The Town I Live In: The Oil Field

When I was a kid growing up in Fullerton, I lived at 2017 Beechwood Drive, right behind State College Blvd.

For many years, there was a huge abandoned oil field right next to my house. I would play in that field, exploring, trying to shoot jackrabbits with my slingshot. Once I got two Russian hamsters at a garage sale and, when I realized that I did not like Russian hamsters (they bite), I set them free in the field.

Some time in the mid-90s, a massive gated housing development was built where that oil field was. I couldn’t play there anymore.

I have watched, over the last 25 years, as development companies (often subsidiaries of big oil companies) have bulldozed, graded, paved, and built cookie-cutter houses on nearly every inch of open space in Fullerton.

Usually, as part of their development agreement with the city council (who often take campaign contributions from developers), these big companies will build a small park here and there. How nice of them. The parks, to me, are like tragic little monuments of what used to be—open space.

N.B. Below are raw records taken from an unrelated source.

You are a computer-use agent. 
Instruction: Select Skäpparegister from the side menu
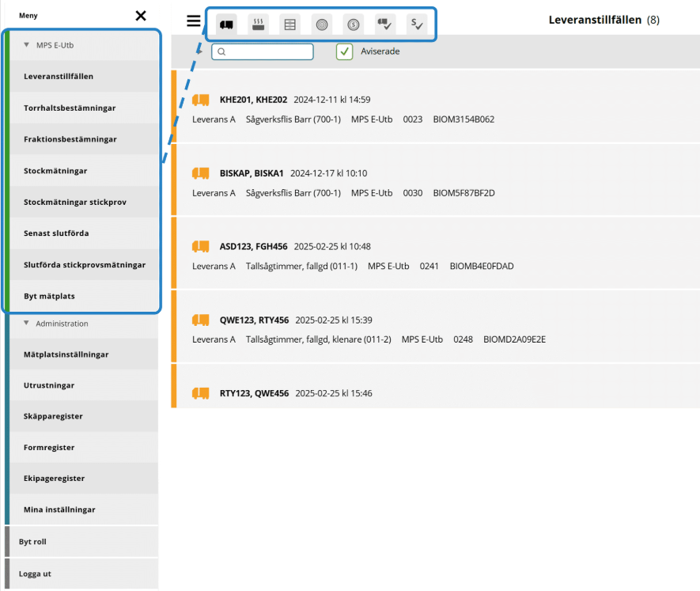(x=53, y=416)
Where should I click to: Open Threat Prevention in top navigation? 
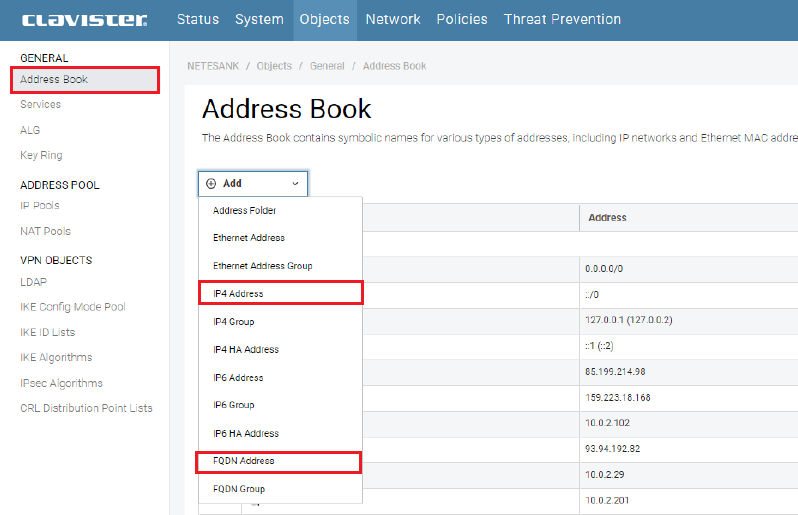coord(562,20)
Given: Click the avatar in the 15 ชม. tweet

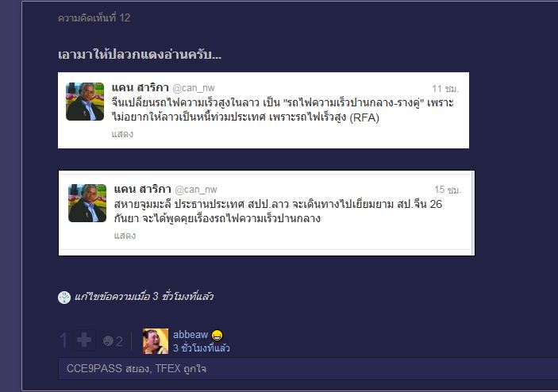Looking at the screenshot, I should [x=87, y=203].
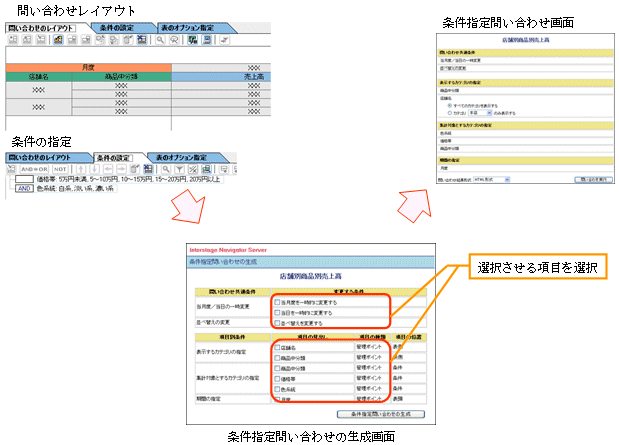Click the right arrow in conditions toolbar
The width and height of the screenshot is (619, 445).
[122, 170]
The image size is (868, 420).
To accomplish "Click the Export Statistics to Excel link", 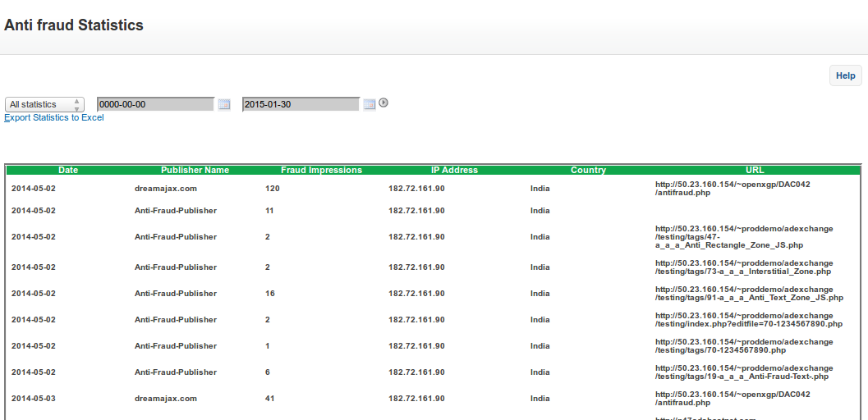I will [x=54, y=118].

From a bit of research and my own observations, I have learned that land use in Fullerton has gone something like this:

First, the native Americans lived here, in relative harmony with the land. Their impact was minimal.

Then, white settlers used the land for agriculture.

Then, oil companies used the land to drill oil.

Then, development companies built houses and shopping centers.

With the exception of the Native Americans, everyone who “owns” the land treats it like a whore, or a cash machine, whichever metaphor you prefer. The land is seen, through capitalist eyes, as a commodity to be exploited for maximum profit.

There is one last stretch of open space left in Fullerton—Coyote Hills, and City Council just voted to let another big developer build lots of houses on it. Thankfully, there is a group that is circulating a petition to let the citizens vote on this issue, rather than the City Council, most of whom took contributions from the company who wants to develop.

I would suggest that we listen to the Native Americans, because they seemed to take a more reverent view of the land, but there are no native Americans left here to listen to. We drove them off because they didn’t understand the concept of land ownership. They were so foolish.